“As the family goes, so goes the nation and so goes the whole world in which we live.” Blessed Pope John Paul II
The more I work with youth and their families, the more I hear how crowded our kids’ lives are. Recently, I met an author of a book titled “The Available Parent.” The author, John Duffy, a clinical psychologist, writes about the simple, yet vital importance of being “available” to our kids. Novel idea, huh?
But surprisingly, with the breakdown of the core family unit, broken families, overworked parents, over-programmed youth activities, fewer family mealtimes, more distracting technology, and more focus on competition, there seems to be less “available” time.
Where is dad time with the child? Where is one-on-one mom time? Where is me time? Where is God time? Where has the time gone?
Blessed Mother Teresa said it best: “I think the world today is upside down. Everybody seems to be in such a terrible rush, anxious for greater development and greater riches and so on. There is much suffering because there is so very little love in homes and in family life. We have no time for our children, we have no time for each other; there is no time to enjoy each other. In the home begins the disruption of the peace of the world.”
Pope John Paul II and Mother Teresa never had children – or at least biological ones – yet they had a keen awareness of how intertwined the larger society and the family unit were. Both understood that the fabric of the global tapestry is woven out of love, respect and time spent within the individual family. Work on your family and you are contributing artists to this fantastic masterpiece.
OK, Jeff, this all sounds well and good, but where do we start?
Let’s start with Shakespeare: “The voice of parents is the voice of gods, for to their children they are heaven’s lieutenants.”
Our kids need boundaries. Our kids want boundaries. Carve out time for nothing! I don’t mean a Zen moment; rather, just simply enjoy not rushing this way or that. If you are Catholic and reading this, chances are you can appreciate a retreat moment where you weren’t overly focused on the past or the future. You found time with your heavenly parent.
If we teach our kids the value of down time, we allow the Holy Spirit some breathing room.

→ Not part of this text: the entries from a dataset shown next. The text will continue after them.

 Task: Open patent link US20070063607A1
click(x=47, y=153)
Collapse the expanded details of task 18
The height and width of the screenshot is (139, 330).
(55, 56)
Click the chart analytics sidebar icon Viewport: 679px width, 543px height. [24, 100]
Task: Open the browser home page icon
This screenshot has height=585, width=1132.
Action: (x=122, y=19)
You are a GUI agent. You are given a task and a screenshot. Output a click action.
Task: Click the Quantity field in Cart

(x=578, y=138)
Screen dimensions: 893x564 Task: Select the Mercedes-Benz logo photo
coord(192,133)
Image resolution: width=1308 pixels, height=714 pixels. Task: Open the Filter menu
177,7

Our kids need someone to model and teach the saying, “Yesterday is history, tomorrow is a mystery, today’s a gift, that’s why we call it the present.”

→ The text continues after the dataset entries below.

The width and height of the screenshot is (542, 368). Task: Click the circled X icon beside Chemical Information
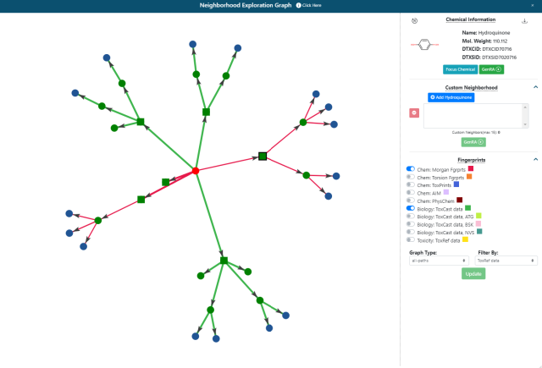point(414,20)
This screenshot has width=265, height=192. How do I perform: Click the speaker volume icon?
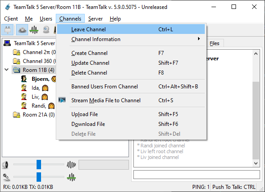pos(6,165)
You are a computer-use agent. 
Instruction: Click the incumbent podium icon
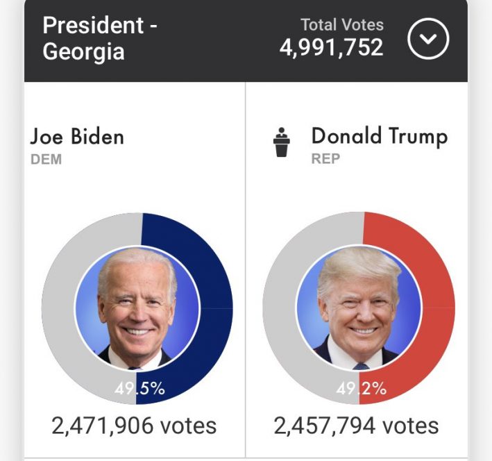click(282, 142)

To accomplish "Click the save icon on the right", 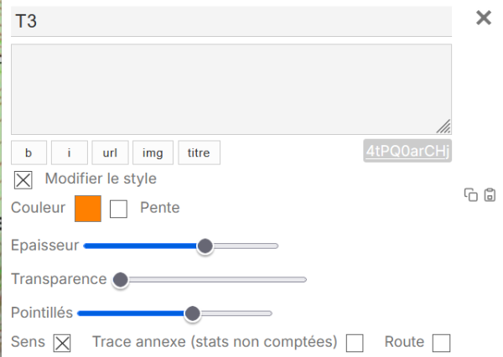I will tap(490, 195).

Every time I rush past my kids or choose sports, or news or emails/texts, I am sending a message that I am not available to them. Children are like seismographs charting tremors deep in the earth. Just as Earth sends us signs, so do parents to their kids that they are present or not.
I can imagine that one parent who will read this and will burst into their teen’s bedroom, unplug their iPod and Xbox, get up into their face and say, “Johnny, you know I am here for you, right? Let’s just spend some quiet time together!” Crickets! Awkward!
Teen note: Take a tip from nature. When a hiker encounters an uncertain beast in the wild, many creatures are intimidated or threatened by a violation of personal space and even eye-to-eye contact.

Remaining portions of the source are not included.